====== Исходный текст
Очевидно, что теоретические конструкции не допускают столь же непосредственного переноса из одной «системы координат» в другую, как это имеет место в отношении, более частных результатов. Однако в реальной истории науки перенос теоретических принципов все же происходил — правда, сопровождаясь трансформацией последних, часто весьма радикальной. Свидетельством такого рода переноса является факт преемственности в развитии науки.

Преемственность в науке обеспечивается не только (и не столько) за счет накопления конкретных результатов; одним из главных факторов научного прогресса является то обстоятельство, что новые проблемы и гипотезы формулируются не на пустом месте, а на базе уже имеющихся концепций, с целью либо их подтверждения и дальнейшего развития, либо, напротив, их опровержения. Основная задача историко-научного исследования в том и состоит, чтобы оживить и воспроизвести уже забытые, отброшенные в процессе поступательного развития науки ходы мысли. Но вопрос заключается в том, как это сделать.
============
Что сделать =>
1) Выведите из исходного текста фрагмент, начиная со слов «Преемственность в науке» и продолжая до слов «как это сделать.» включительно.
2) В чём, согласно исходному тексту, состоит основная задача историко-научного исследования?
====== Предоставленные данные
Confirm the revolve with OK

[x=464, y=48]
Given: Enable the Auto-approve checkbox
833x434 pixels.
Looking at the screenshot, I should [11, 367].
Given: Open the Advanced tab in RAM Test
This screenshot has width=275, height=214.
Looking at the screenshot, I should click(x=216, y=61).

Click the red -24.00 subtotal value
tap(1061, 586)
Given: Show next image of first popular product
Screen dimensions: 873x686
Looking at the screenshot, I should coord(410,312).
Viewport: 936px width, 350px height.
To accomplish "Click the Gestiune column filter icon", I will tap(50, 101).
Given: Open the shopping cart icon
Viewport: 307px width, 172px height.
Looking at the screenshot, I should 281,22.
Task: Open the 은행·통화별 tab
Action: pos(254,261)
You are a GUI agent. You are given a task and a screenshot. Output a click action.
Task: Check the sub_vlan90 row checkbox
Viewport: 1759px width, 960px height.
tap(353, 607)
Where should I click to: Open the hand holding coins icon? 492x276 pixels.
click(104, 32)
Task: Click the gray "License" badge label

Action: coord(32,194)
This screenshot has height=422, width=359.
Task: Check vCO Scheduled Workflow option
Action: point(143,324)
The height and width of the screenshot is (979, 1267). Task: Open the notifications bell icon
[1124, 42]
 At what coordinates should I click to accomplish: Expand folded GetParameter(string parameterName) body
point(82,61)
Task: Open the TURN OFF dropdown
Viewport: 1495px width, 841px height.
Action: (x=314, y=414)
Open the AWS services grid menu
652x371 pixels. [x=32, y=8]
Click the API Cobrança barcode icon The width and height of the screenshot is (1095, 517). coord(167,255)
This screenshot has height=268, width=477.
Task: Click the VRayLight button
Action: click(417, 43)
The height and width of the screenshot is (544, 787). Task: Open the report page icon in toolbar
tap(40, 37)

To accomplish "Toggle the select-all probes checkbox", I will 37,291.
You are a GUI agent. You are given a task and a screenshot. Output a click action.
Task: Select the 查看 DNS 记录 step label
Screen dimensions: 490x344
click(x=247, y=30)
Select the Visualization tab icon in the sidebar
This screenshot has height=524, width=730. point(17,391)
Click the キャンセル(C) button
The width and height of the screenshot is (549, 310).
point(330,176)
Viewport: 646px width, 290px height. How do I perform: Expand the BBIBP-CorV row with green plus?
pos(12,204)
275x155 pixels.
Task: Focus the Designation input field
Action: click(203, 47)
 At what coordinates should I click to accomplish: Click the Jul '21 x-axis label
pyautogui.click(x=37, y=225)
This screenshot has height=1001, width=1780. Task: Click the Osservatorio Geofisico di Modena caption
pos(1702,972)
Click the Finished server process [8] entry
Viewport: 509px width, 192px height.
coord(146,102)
============
Решённые задания =>
1)
Преемственность в науке обеспечивается не только (и не столько) за счет накопления конкретных результатов; одним из главных факторов научного прогресса является то обстоятельство, что новые проблемы и гипотезы формулируются не на пустом месте, а на базе уже имеющихся концепций, с целью либо их подтверждения и дальнейшего развития, либо, напротив, их опровержения. Основная задача историко-научного исследования в том и состоит, чтобы оживить и воспроизвести уже забытые, отброшенные в процессе поступательного развития науки ходы мысли. Но вопрос заключается в том, как это сделать.

2) Оживить и воспроизвести уже забытые, отброшенные в процессе поступательного развития науки ходы мысли.